> _Dataset entries_

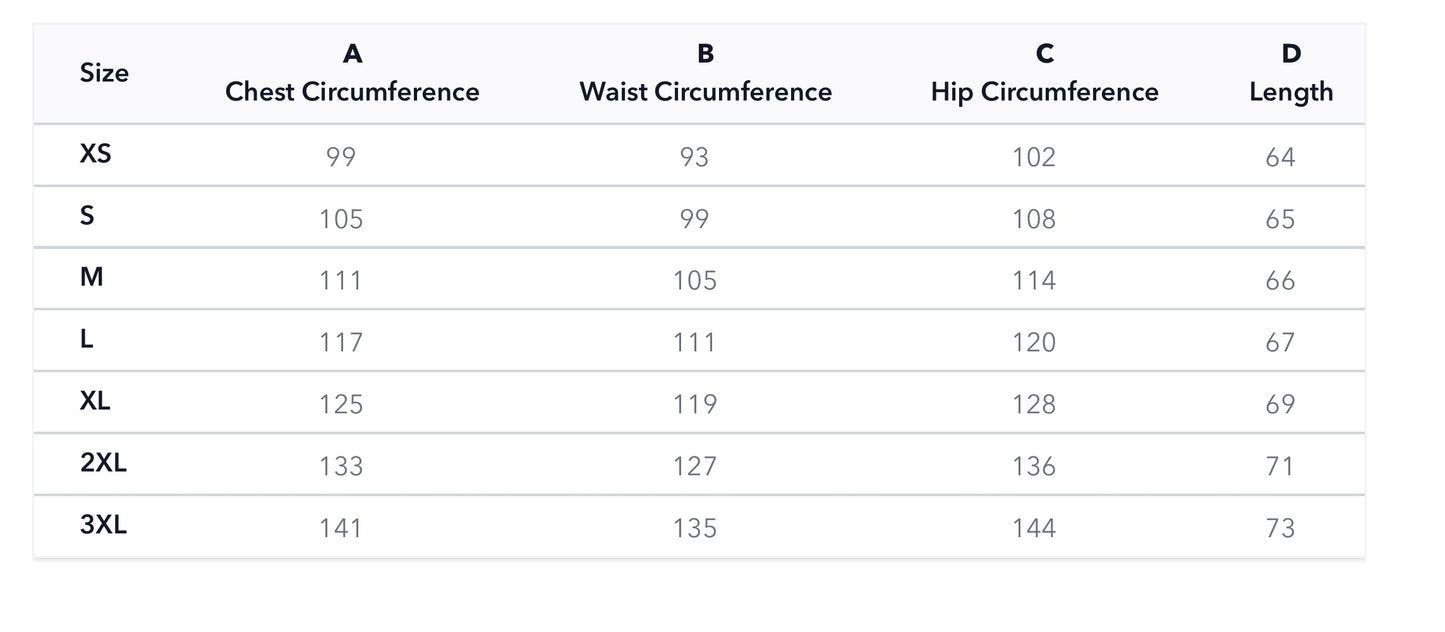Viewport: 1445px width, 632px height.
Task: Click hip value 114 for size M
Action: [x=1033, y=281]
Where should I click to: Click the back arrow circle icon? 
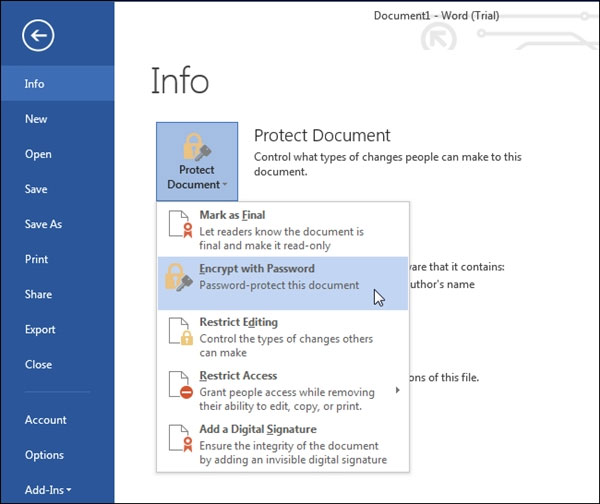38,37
==
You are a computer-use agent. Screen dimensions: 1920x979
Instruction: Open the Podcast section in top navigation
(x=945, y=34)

> _Directive_
Rewrite everything from the line containing "You are a computer-use" down to the line containing "(x=945, y=34)", swapping "top navigation" for "main menu" and leaving the rest as it is. Give only those lines.

> _Response to the exercise_
You are a computer-use agent. Screen dimensions: 1920x979
Instruction: Open the Podcast section in main menu
(x=945, y=34)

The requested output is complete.